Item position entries
━━━━━━━━━━━━━━━━

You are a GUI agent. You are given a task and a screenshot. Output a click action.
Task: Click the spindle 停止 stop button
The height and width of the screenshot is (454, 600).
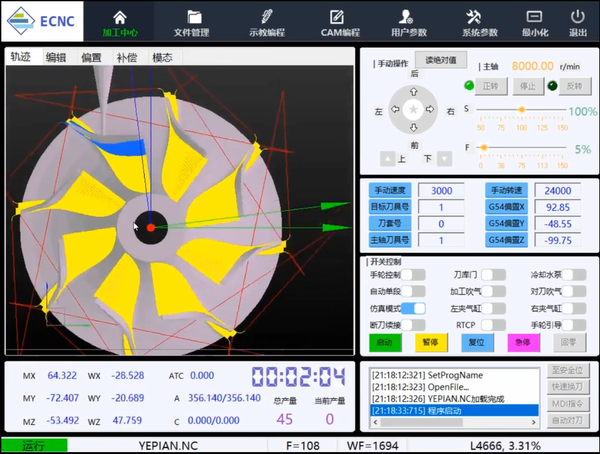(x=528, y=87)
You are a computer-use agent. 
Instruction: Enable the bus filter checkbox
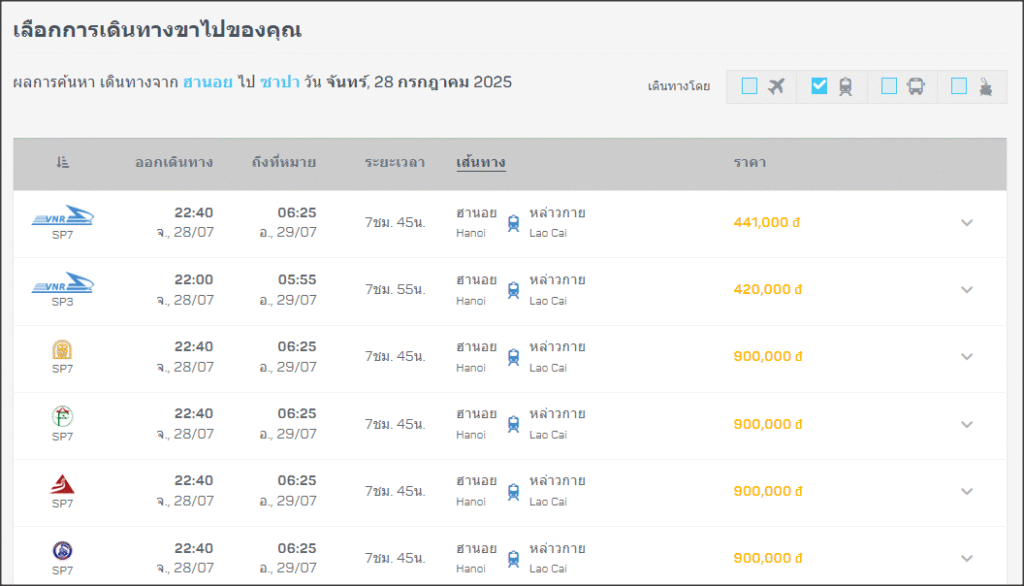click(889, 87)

━━━━━━━━━━━━━━━━

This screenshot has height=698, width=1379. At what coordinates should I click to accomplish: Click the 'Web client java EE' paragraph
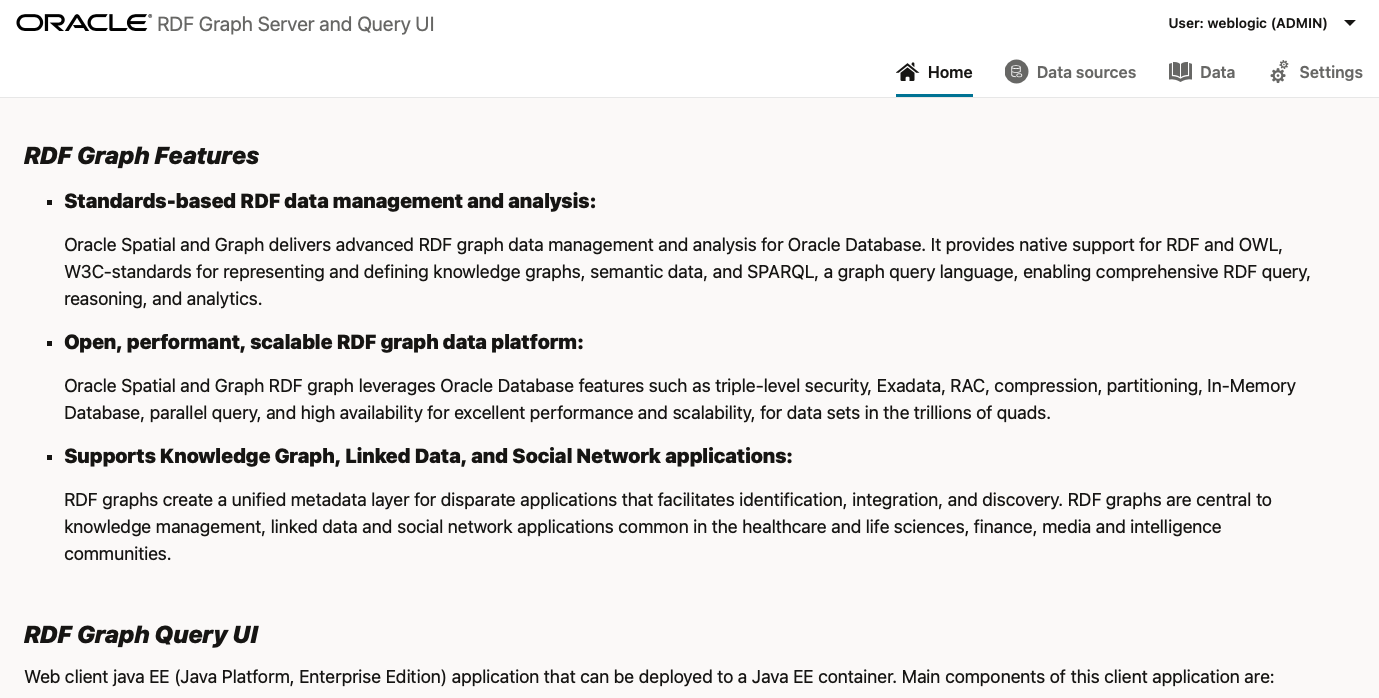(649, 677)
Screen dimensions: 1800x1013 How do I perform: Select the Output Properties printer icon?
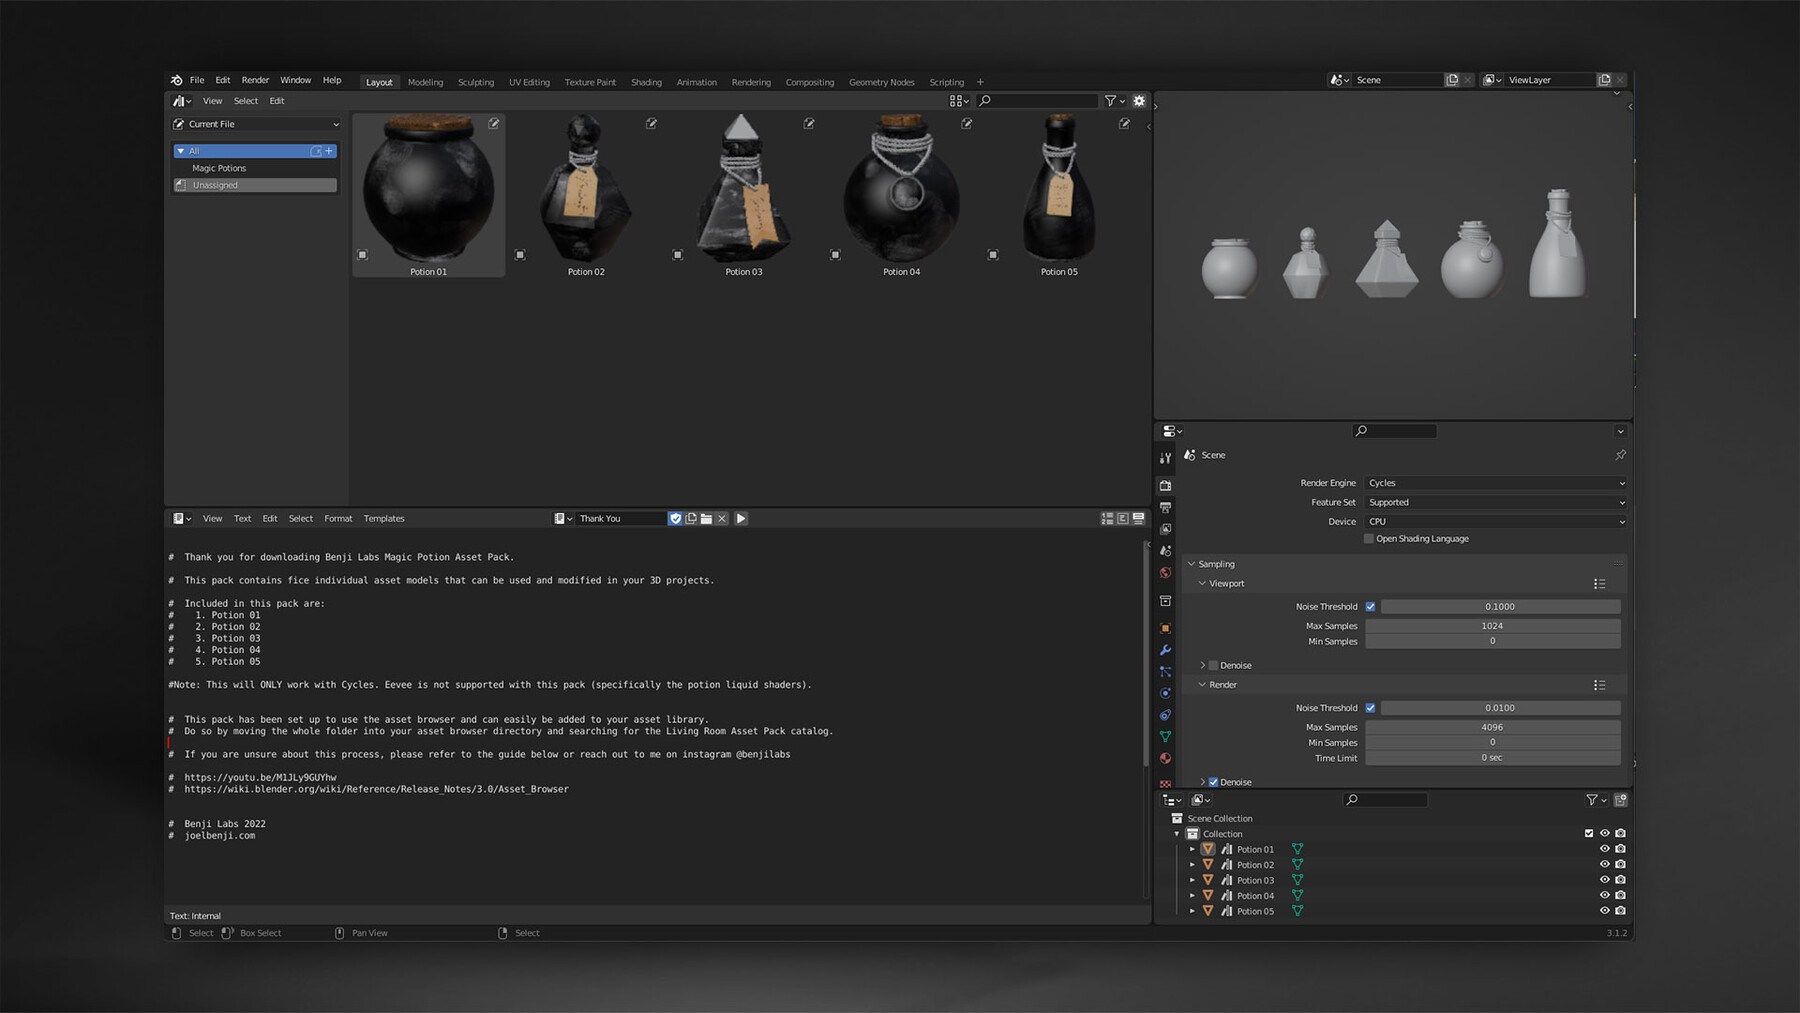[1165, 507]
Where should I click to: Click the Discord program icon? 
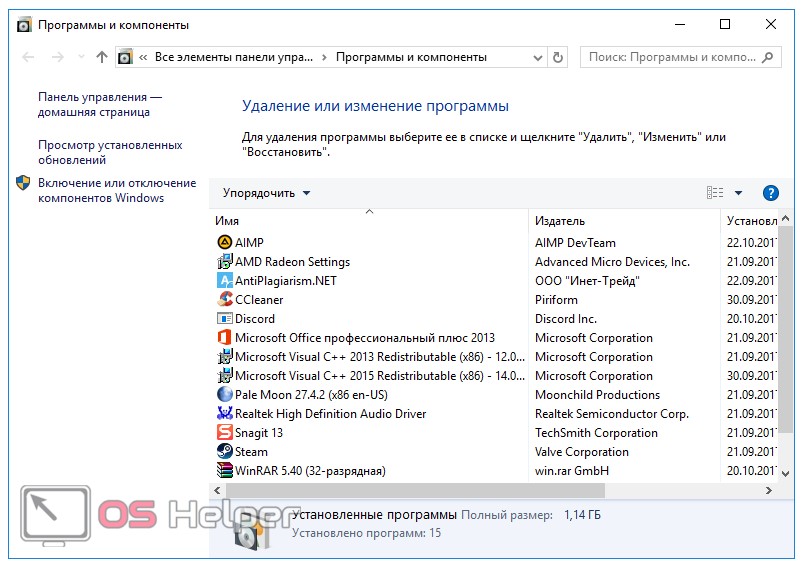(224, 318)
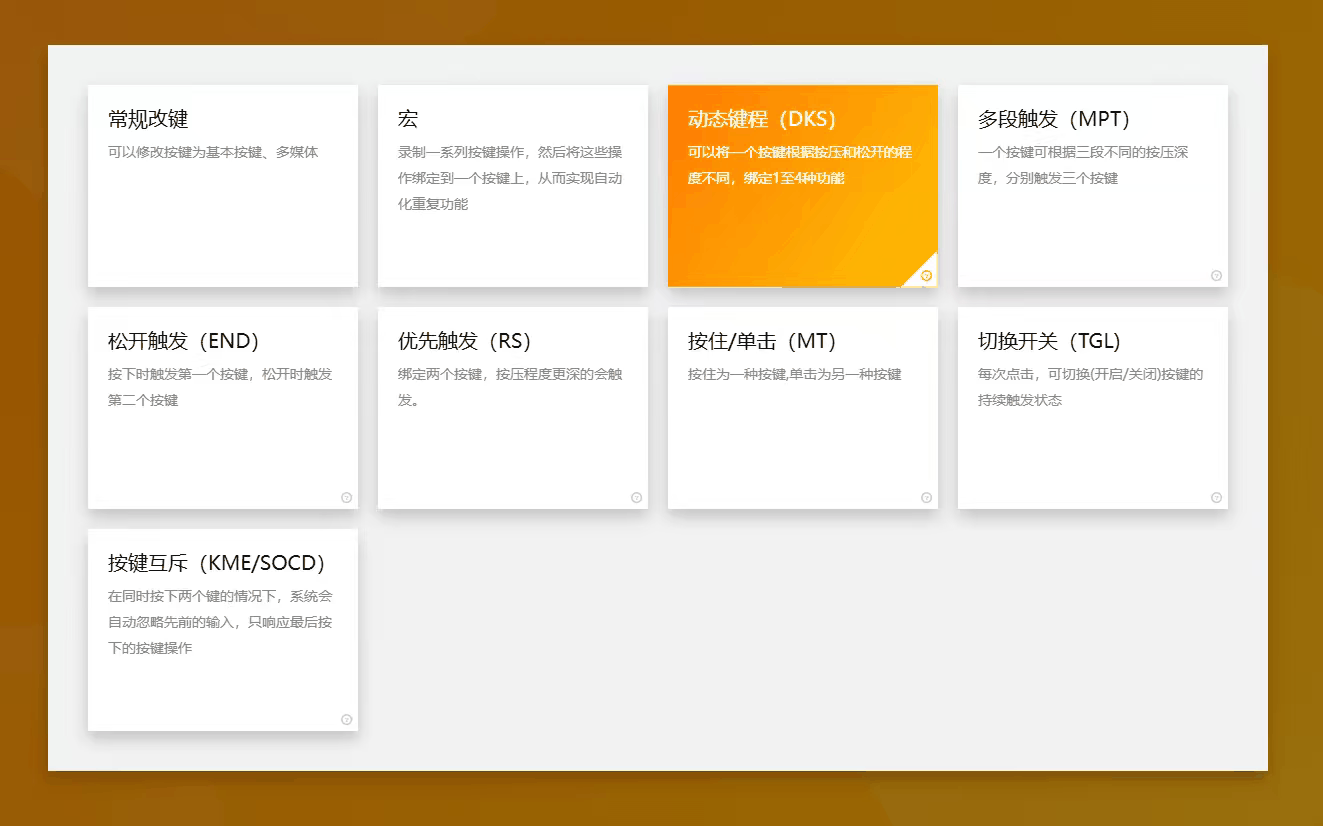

━━━━━━━━━━━━━━━━

• [Instruction] Please rewrite the lines from the one containing "You are a GUI" through the one containing "click(889, 87)", changing "checkbox" to "check box" and keeping everything else the same. Leave the pictures out of your answer.

• [Correct output]
You are a GUI agent. You are given a task and a screenshot. Output a click action.
Task: Click the spindle 停止 stop button
The height and width of the screenshot is (454, 600).
(x=528, y=87)
You are a computer-use agent. 
Instruction: Enable the bus filter check box
click(889, 87)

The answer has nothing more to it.